───── Supplied material

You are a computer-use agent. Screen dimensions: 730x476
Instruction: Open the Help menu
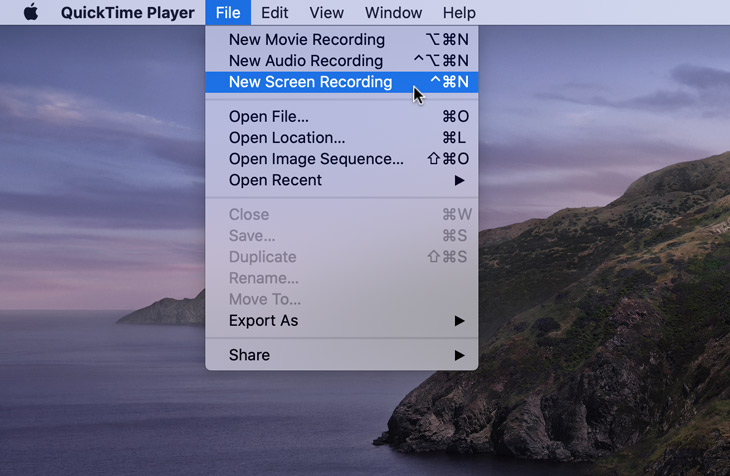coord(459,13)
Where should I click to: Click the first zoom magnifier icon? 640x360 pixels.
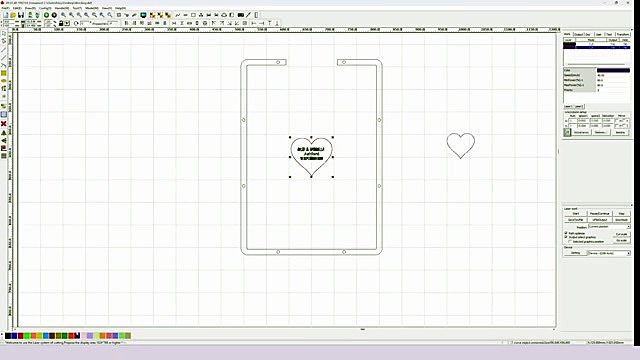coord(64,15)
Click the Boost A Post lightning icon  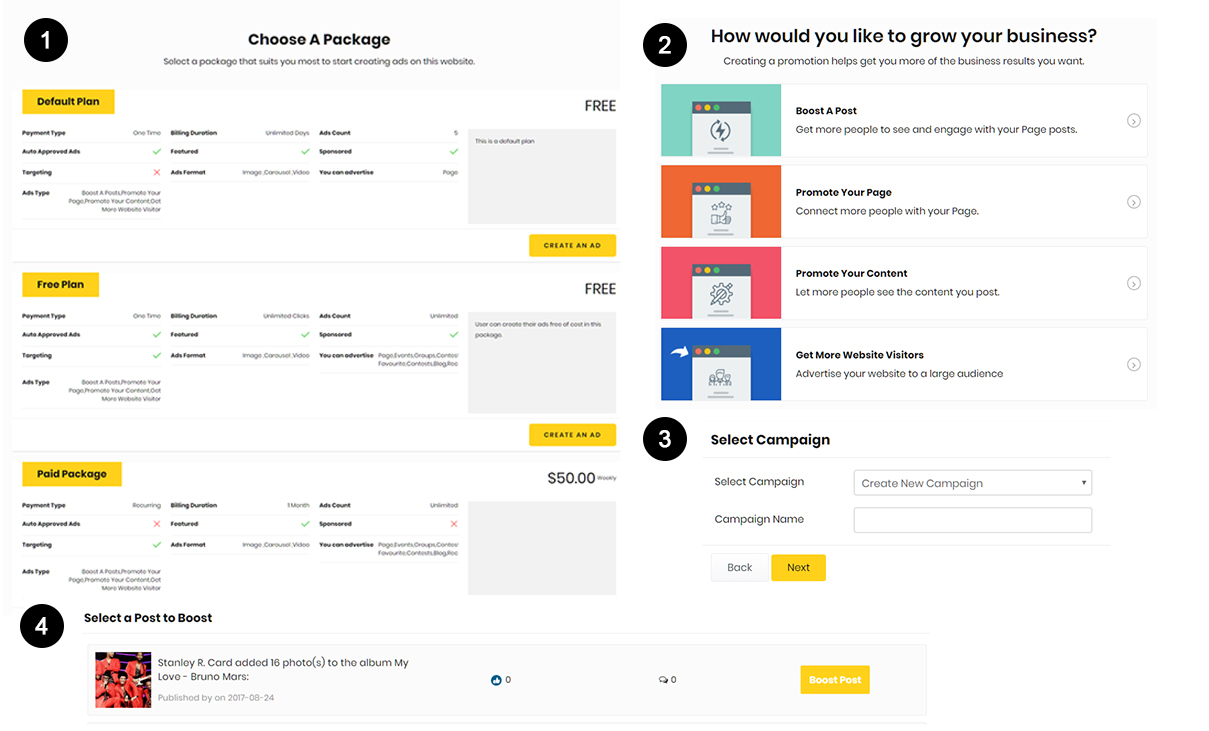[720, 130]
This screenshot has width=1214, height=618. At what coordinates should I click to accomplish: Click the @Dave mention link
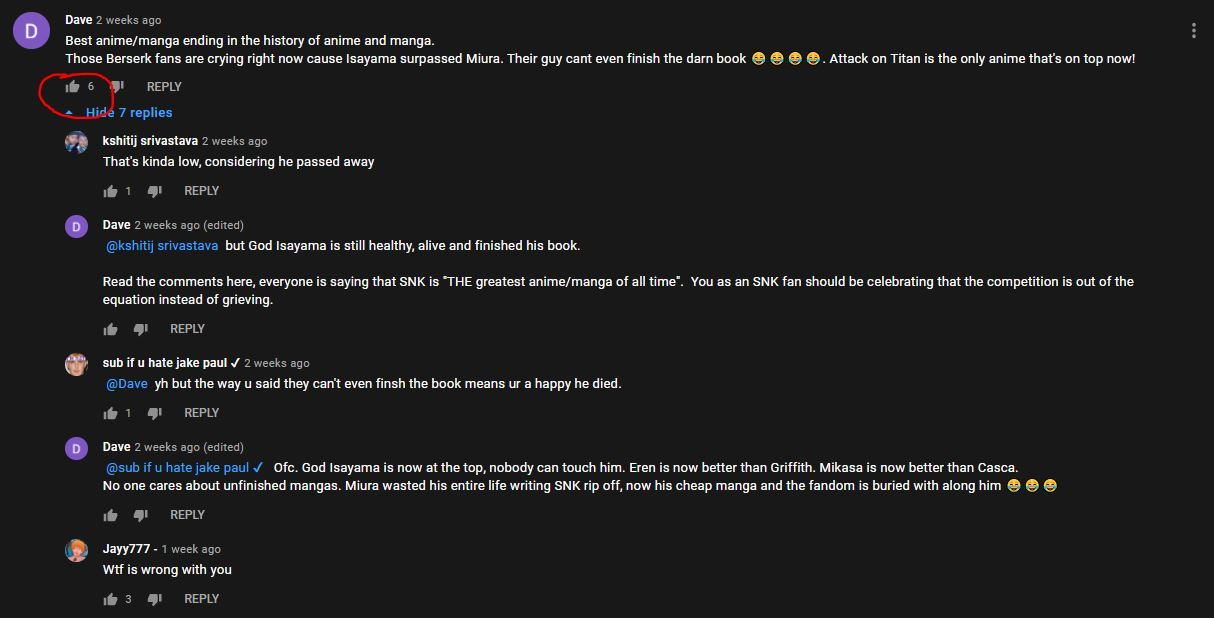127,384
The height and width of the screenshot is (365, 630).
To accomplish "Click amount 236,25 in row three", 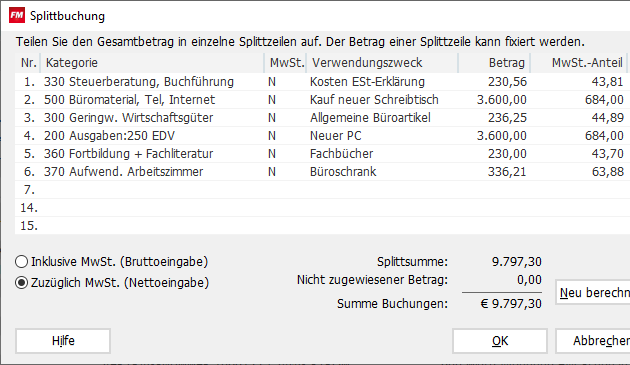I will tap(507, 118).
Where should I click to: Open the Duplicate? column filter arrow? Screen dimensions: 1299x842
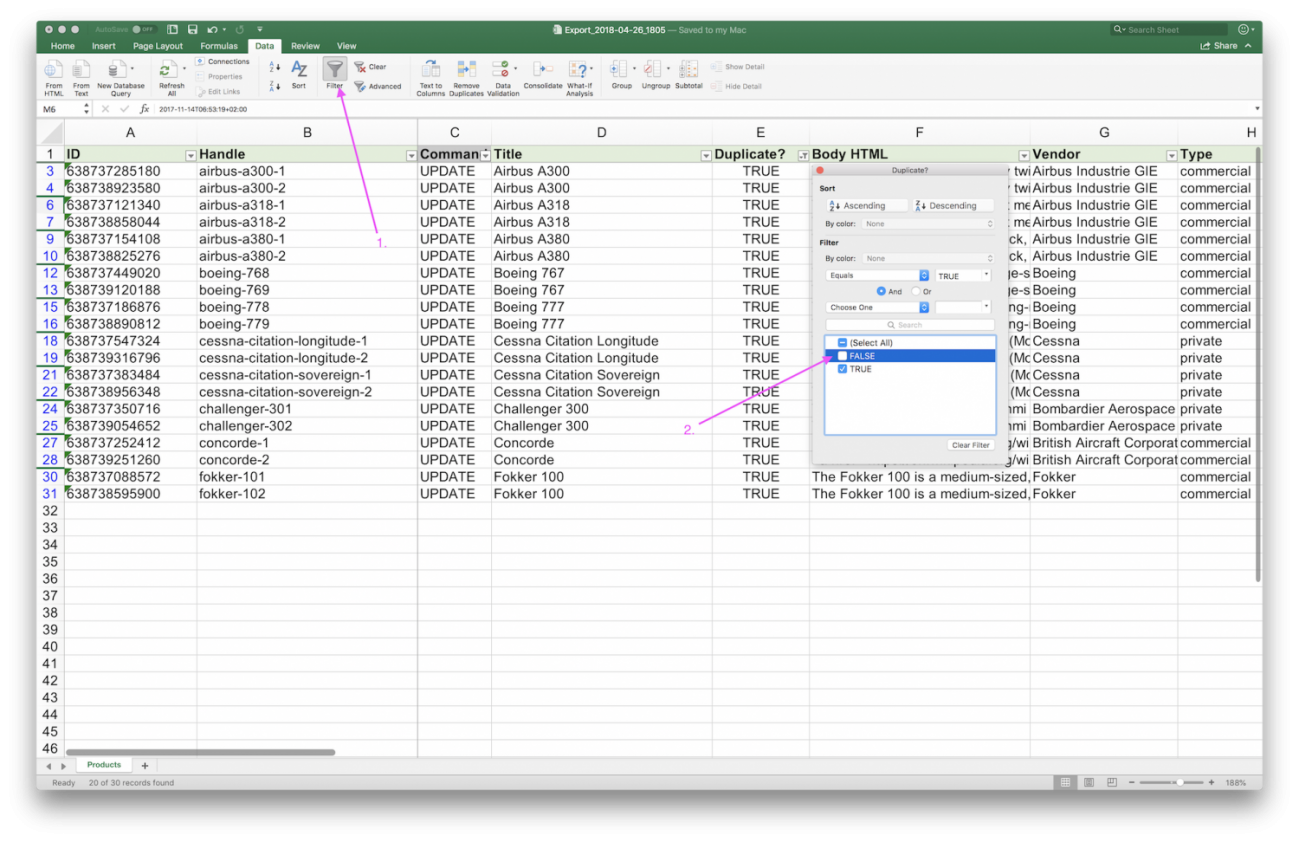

──────────

Select and copy every line of the listing with the word "dimensions".

You are a computer-use agent. Screen dimensions: 730x476
Where should I click to: Open the Duplicate? column filter arrow? Screen dimensions: 1299x842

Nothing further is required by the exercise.